%%

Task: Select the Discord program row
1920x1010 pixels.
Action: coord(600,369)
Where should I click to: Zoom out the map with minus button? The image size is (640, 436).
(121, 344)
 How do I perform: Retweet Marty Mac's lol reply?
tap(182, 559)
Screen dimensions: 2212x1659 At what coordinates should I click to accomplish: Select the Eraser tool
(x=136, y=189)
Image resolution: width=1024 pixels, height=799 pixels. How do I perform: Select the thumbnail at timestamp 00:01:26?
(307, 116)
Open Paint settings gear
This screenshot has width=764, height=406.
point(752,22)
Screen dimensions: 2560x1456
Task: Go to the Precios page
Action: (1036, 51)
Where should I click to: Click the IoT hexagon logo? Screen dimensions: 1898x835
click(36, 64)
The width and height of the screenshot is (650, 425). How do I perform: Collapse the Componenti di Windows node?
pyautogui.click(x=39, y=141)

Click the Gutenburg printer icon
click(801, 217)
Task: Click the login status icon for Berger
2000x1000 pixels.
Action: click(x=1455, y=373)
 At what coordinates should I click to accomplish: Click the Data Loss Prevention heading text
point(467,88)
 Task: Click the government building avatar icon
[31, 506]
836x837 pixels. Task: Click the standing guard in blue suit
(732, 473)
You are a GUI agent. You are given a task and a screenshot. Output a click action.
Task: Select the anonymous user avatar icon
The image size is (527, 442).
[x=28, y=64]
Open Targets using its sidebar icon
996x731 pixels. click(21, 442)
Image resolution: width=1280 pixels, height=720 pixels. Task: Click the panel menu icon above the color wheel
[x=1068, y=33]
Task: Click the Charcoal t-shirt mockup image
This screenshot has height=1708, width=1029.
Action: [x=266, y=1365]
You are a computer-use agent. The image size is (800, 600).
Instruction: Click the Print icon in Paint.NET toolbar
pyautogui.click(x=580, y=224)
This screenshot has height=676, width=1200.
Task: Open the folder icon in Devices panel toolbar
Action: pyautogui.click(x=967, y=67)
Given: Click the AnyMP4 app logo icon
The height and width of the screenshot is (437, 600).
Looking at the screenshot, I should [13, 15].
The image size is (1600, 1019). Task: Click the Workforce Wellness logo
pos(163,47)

%%

▶ Problem statement:
Replace "Where should I click to" with "Where do I click to" throughout all the items above, and write the lines out again with nothing else changed.

▶ Solution for this problem:
Task: Select the Discord program row
1920x1010 pixels.
Action: coord(600,369)
Where do I click to: Zoom out the map with minus button? The image size is (640, 436).
(121, 344)
 How do I perform: Retweet Marty Mac's lol reply?
tap(182, 559)
Screen dimensions: 2212x1659 At what coordinates should I click to accomplish: Select the Eraser tool
(x=136, y=189)
Image resolution: width=1024 pixels, height=799 pixels. How do I perform: Select the thumbnail at timestamp 00:01:26?
(307, 116)
Open Paint settings gear
This screenshot has width=764, height=406.
point(752,22)
Screen dimensions: 2560x1456
Task: Go to the Precios page
Action: (1036, 51)
Where do I click to: Click the IoT hexagon logo? Screen dimensions: 1898x835
click(36, 64)
The width and height of the screenshot is (650, 425). How do I perform: Collapse the Componenti di Windows node?
pyautogui.click(x=39, y=141)

Click the Gutenburg printer icon
click(801, 217)
Task: Click the login status icon for Berger
2000x1000 pixels.
Action: click(x=1455, y=373)
 At what coordinates should I click to accomplish: Click the Data Loss Prevention heading text
point(467,88)
 Task: Click the government building avatar icon
[31, 506]
836x837 pixels. Task: Click the standing guard in blue suit
(732, 473)
You are a GUI agent. You are given a task and a screenshot. Output a click action.
Task: Select the anonymous user avatar icon
The image size is (527, 442).
[x=28, y=64]
Open Targets using its sidebar icon
996x731 pixels. click(21, 442)
Image resolution: width=1280 pixels, height=720 pixels. Task: Click the panel menu icon above the color wheel
[x=1068, y=33]
Task: Click the Charcoal t-shirt mockup image
This screenshot has height=1708, width=1029.
Action: [x=266, y=1365]
You are a computer-use agent. The image size is (800, 600).
Instruction: Click the Print icon in Paint.NET toolbar
pyautogui.click(x=580, y=224)
This screenshot has height=676, width=1200.
Task: Open the folder icon in Devices panel toolbar
Action: pyautogui.click(x=967, y=67)
Given: Click the AnyMP4 app logo icon
The height and width of the screenshot is (437, 600).
Looking at the screenshot, I should [13, 15].
The image size is (1600, 1019). Task: Click the Workforce Wellness logo
pos(163,47)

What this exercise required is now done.